Полетаев махнул рукой – «не стоит беспокоиться». И перестал беспокоиться сам. Не верить Ореху – это не верить себе.
Однако дал знак Виктору Игнатьевичу, чтобы тот отвернулся.
Когда управляющий и Ларссон разошлись по разным углам кабинета, Николай Иванович почувствовал, как у него вспотели ладони. Он сидел и не отрываясь смотрел на цифры, светящиеся в одном из окон монитора компьютера...
«$ 3.000.000,00»...
От этого можно было сойти с ума...
– Николай Иванович, мне пора покидать ваш город... – не отворачиваясь от окна, проговорил швед.
Девять цифр подряд запомнить было легко. Последние две цифры года рождения Ореха, своего года рождения, года рождения отца-алкоголика и номер квартиры Верки Молочаевой, полюбовницы... Горящие на экране девять звездочек – первое, что пришло в голову, а забыть невозможно.
Вторую комбинацию он подобрал по тому же принципу.
Орех подошел, проверил и качнул головой. Ему в ответ Полетаев едва заметно подмигнул – «комиссионные ждать не заставят»...
– Хочу напомнить, Николай Иванович, что я под постоянным наблюдением, поэтому сразу, едва мы выйдем из банка, мы разойдемся в разные стороны, чтобы никогда не встретиться...
Рожу этого скандинавского красавца, хорошо разговаривающего на русском, Николаю Ивановичу и самому не хотелось больше видеть. Сегодня он сделал то, о чем мечтал долгие годы. Один скачок, определяющий правила поведения в дальнейшей жизни. И этот скачок сделан...
Противостояние длилось около часа. Если бы в прокурорской машине на заднем сиденье сидел кто-то невидимый третий, то, к своему великому удивлению, он обнаружил бы для себя факт того, что за все это время двое мужчин обменялись от силы десятком фраз. Скорее они изнывали от тоски, чем мучились ожиданием. Струге вдруг заговорил о надоедливой жаре и едком смоге, окутавшем город под вечер, а Пащенко согласился, добавив, что лето началось, а случая окунуться в Терновку до сих пор не представилось. Потом прокурор вдруг опомнился, а это случилось через четверть часа, и сообщил, что вчера пришло назначение о его повышении и уже через три дня он займет кресло заместителя областного прокурора.

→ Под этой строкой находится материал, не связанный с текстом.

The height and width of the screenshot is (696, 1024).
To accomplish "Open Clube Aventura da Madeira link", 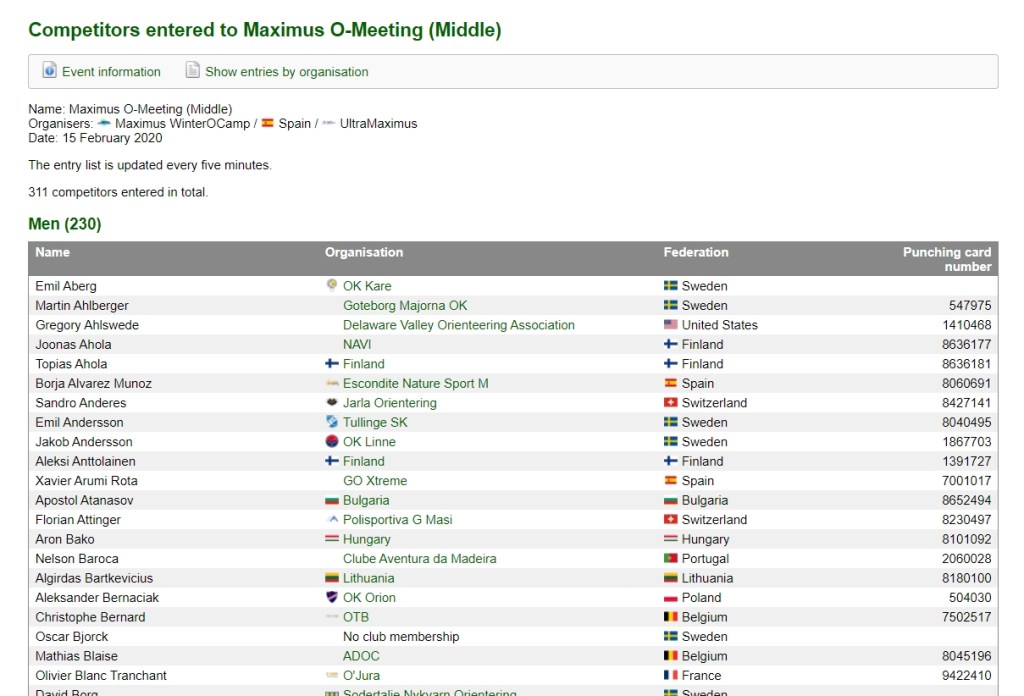I will [x=419, y=559].
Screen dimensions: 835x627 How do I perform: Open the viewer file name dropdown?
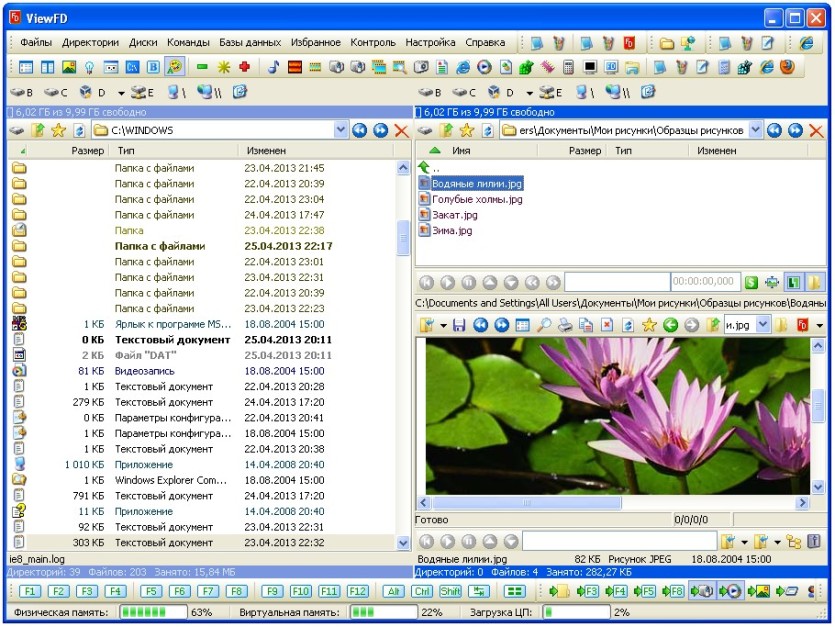click(763, 324)
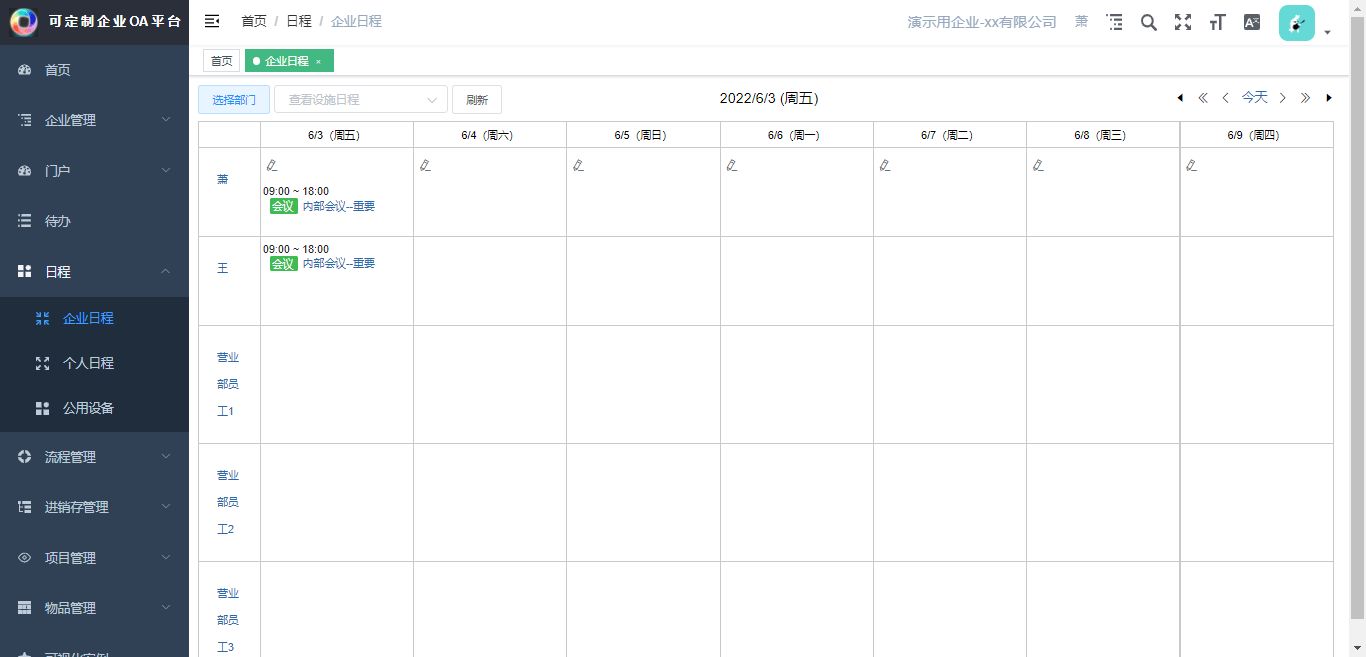Switch to the 首页 tab
This screenshot has height=657, width=1366.
coord(222,61)
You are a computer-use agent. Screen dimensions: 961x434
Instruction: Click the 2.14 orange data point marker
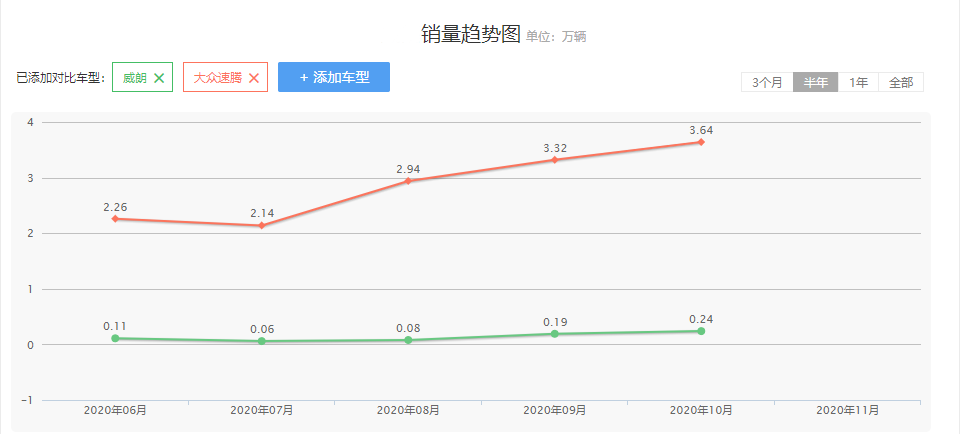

– Да ты что? – равнодушно отозвался судья. – Это хорошо. Мы с Сашей ждем приглашения в гости на торжественный вечер.
Ни больше ни меньше. Пара реплик, после которых опять четверть часа молчания.
– А у меня две недели назад случай был, – за пять минут до того, как на крыльце банка показался Полетаев и джинсовый, заговорил Струге. – Я подсудимого спрашиваю: «Доктор, правда, что это вы избили свою тещу?» А он отвечает: «Неправда, я не доктор».
– Смешно, – согласился прокурор.
Он сейчас со всем был согласен.
– Но как же он не доктор? – рассеянно заметил Антон. – Я сам его послужной список читал. Он доктор исторических наук...
Эти пять минут прошли.
Стеклянные двери банка «Империя» распахнулись, и на крыльце показались двое. Те самые, в ожидании которых томились около двадцати самых несхожих по устремлениям людей.
– Эйхель кому-то звонит по телефону, – заметил Антон не без удивления. – Кажется, сейчас не самый лучший момент для того, чтобы отвлекаться на телефон. Или опер не видит того, что видим мы?
Пащенко усмехнулся и полез в карман.
– И мне кто-то звонит! Бьюсь об заклад, что это Сашка Пермяков. Тревожить мой телефон в такие минуты может только он.
– Может, погодишь с разговором? Тут пока одного абонента хватит. – Судья кивнул в сторону Эйхеля.
Пащенко секунду думал, а потом все-таки вошел в связь.
Удивившись тому, что друг приложил трубку к уху и ведет себя как рыба, выброшенная на лед, Струге бросил в его сторону тревожный взгляд.
Пащенко действительно напоминал рыбу. Но не молчанием, а мертвенной белизной и шевелящейся нижней челюстью.